= 2001 in Nordic music =

The following is a list of notable events and releases that happened in Nordic music in 2001.

==Events==
- 23 February – A television interview throws doubt on the originality of Sweden's Eurovision entry "Listen to Your Heartbeat", suggesting that it is too close to a 1996 Belgian Eurovision entry. A DJ on Radio Sweden plays the song for judges at the Melodifestivalen 2001 after-party, to which most agree that it's "just a coincidence".
- 6 April – Stein Inge Brækhus is awarded the Vossajazzprisen 2001 on the first day of Norway's 28th Vossajazz festival.
- 12 May – The 46th Eurovision Song Contest is held at Parken Stadium in Copenhagen, Denmark, and is won by Estonia, represented by Tanel Padar and Dave Benton, backed by hip hop group 2XL, with the song "Everybody". Denmark finishes in 2nd position, Sweden in 5th position, Iceland and Norway in joint 22nd position. Finland do not compete.
- 18 October – The Broadway production of Mamma Mia!, based on songs recorded by Swedish group ABBA and composed by Benny Andersson and Björn Ulvaeus, opens at the Winter Garden Theatre and runs for 5773 performances, the eighth longest run in Broadway musical history at the time.
- unknown date – Guitarist Sami Vänskä is asked to leave Finnish band Nightwish.

==Classical works==
- Magnus Lindberg – Parada
- Frederik Magle – The Hope for brass band, choir, organ and percussion.
- Aulis Sallinen – Symphony No. 8 "Autumnal Fragments", Op. 81
- Sven-David Sandström – Jeppe: The Cruel Comedy (opera)

==Film/TV scores==
- Lars Lillo-Stenberg – Elling

==Popular music==
- Björk – "Hidden Place" (#1 Spain; #11 Finland; #19 Denmark, Norway)
- Christian Brøns – "Du kan gøre hvad du vil" (#1 Denmark)
- DJ Encore (featuring Engelina) – "I See Right Through to You" (#1 Denmark)
- E-Type – "Life" (#1 Sweden, #3 Norway)
- Friends – "Listen to Your Heartbeat" (#4 Sweden)
- Haldor Lægreid – "On My Own" (Norway #3)
- The Rasmus – "F-F-F-Falling" (#1 Finland)
- Roxette – "The Centre of the Heart" (#1 Sweden)

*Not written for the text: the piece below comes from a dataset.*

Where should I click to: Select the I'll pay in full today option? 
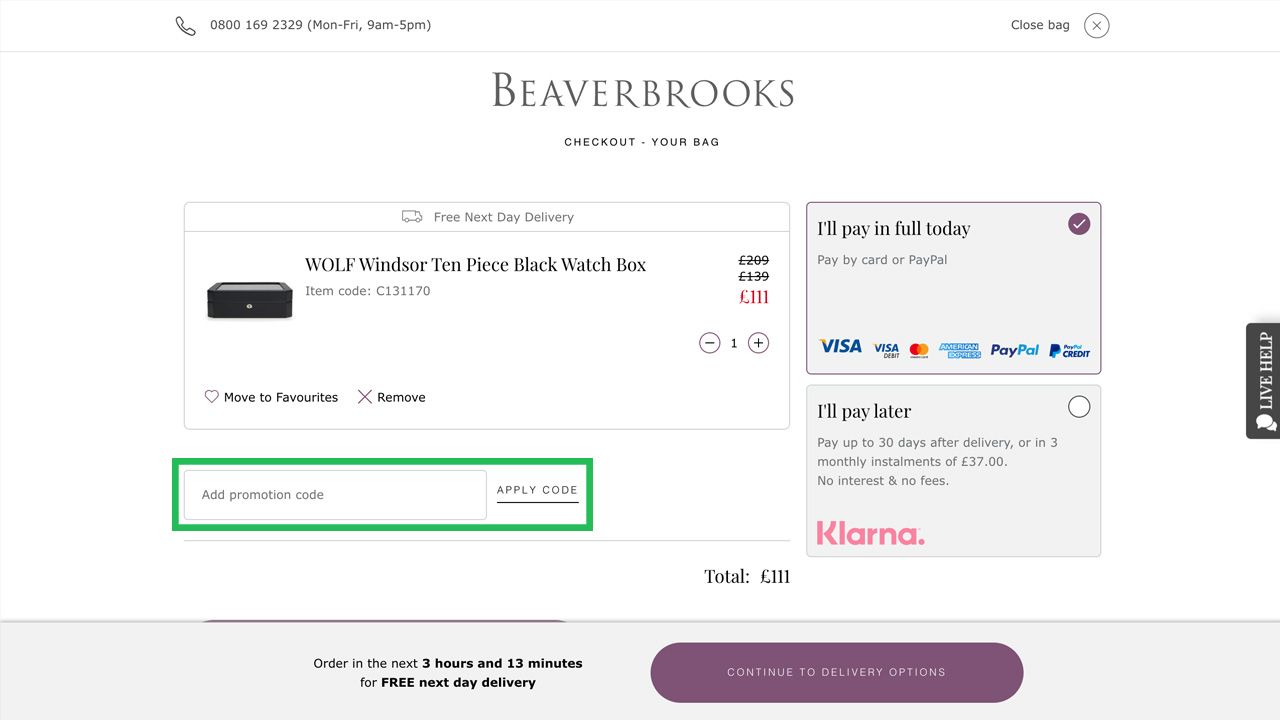(x=1078, y=224)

==Eurovision Song Contest==
- Denmark in the Eurovision Song Contest 2001
- Iceland in the Eurovision Song Contest 2001
- Norway in the Eurovision Song Contest 2001
- Sweden in the Eurovision Song Contest 2001

==Births==
- 1 December – Elias Abbas, Swedish singer
- 15 December – Diljá, Icelandic singer

==Deaths==
- 24 January – Leif Thybo, Danish composer (born 1922)
- 24 March – Birgit Åkesson, Swedish choreographer, dancer and dance researcher (born 1908)
- 5 April – Sonya Hedenbratt, Swedish jazz singer and actress (born 1931)
- 21 April – Ulla Poulsen Skou, Danish ballerina (born 1905)
- 24 April – Gro Anita Schønn, Norwegian singer (born 1950)
- 15 June - Leif Kayser, Danish organist and composer (born 1919)
- 3 August - Lars Johan Werle, Swedish composer (born 1926)
- 26 November - Nils-Aslak Valkeapää, Finnish-Sami writer, musician, and artist (born 1943)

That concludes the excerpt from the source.